As many U of T students were wrapping up classes in March, first-year engineering student Hannah Le and her team won the third Pioneer Tournament — a worldwide competition that rewards participants for developing innovative ideas — for their project that used machine learning to identify and understand human biomarkers that predispose individuals to certain diseases.

Competition participants submit their project online and post weekly progress updates. The project then earns points awarded by contestants, who vote on the updates. After three weeks, the project becomes eligible to win a weekly prize, which is awarded to the team that wins the highest number of points at the end of that week. A project that places as a finalist for three weeks wins the team a larger award.

Le and her team members — Samarth Athreya, 16, and Ayaan Esmail, 14 — earned a top spot on the leaderboard in March and were awarded $7,000 from Pioneer to put toward their project. 

How the team got together

“Samarth, Ayaan and I met each other at an organization called The Knowledge Society in 2017,” wrote Le to The Varsity. The Knowledge Society is a startup incubator that exposes high school students to emerging technologies, such as artificial intelligence (AI), virtual reality, and brain-computer interfaces.

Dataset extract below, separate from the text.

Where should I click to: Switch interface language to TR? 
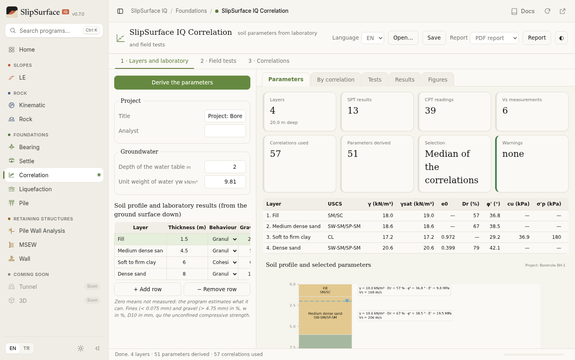tap(26, 348)
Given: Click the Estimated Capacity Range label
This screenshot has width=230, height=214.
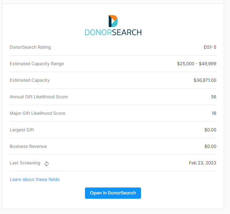Looking at the screenshot, I should point(37,64).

When the three innovators met, Esmail was working on a project that could accurately pinpoint and target cancer cells, while Athreya was working with machine learning models. With Le’s interest in genetics, the three decided to team up and investigate whether there was a way to use metabolic data to predict the onset of a disease.   

“I became incredibly curious on how we can decode the 3 billion letters [of DNA] in every cell of our body to increase human lifespan and healthspan,” wrote Le.

“Inspired by my grandmother who passed away due to cancer, I started asking myself the question: [could] there possibly be a way for us to predict the onset of cancer before it happens, instead of curing it?”

How Le’s team developed a model for predicting the risk of cancer development

At its core, the team’s AI platform uses a patient’s biological information to predict their risk of developing certain forms of cancer.

Metabolites are molecules that play a key role in maintaining cellular function, and some studies have shown that high levels of certain metabolites can signal the progression of lung cancer. But to develop and test their model, the team needed a large amount of metabolic data.

“To overcome such [a] limitation, we had the fortune to reach out to mentors such as the Head of Innovation at JLABS, [a Johnson & Johnson incubator], for further guidance and advice,” wrote Le. “As our team cultivates a stronger database, we would be able to produce more reliable results.”

“As teenagers we were far from experts [in] the field but we were really hungry to learn,” added Le.

As participants of the Pioneer Tournament, Le and her team received the opportunity to select a board of virtual advisors, who would provide guidance for their project.

“I recalled contacting Josh Tobin at OpenAI to ask him about the use of synthetic data in genomics research,” wrote Le. “[That enabled] us to understand both the strengths and weaknesses of such [an] approach, allowing us to pivot on what models to implement.”

The competition as a learning experience

Le remembers the Pioneer Tournament as an exciting chance to learn about different machine learning models and what made them effective as well as other projects that fellow participants were working on, all while attending courses at U of T.

“First year was an interesting journey of challenging course content, intertwined with unexpected personal growth,” wrote Le. “I learned how to strike a balance between working on personal projects, meeting interesting people, while completing my school work.”

And while Le is intrigued by the intersection of machine learning and genomics, she wrote, “I hope to keep an open mind and continue to be curious about the world around me.”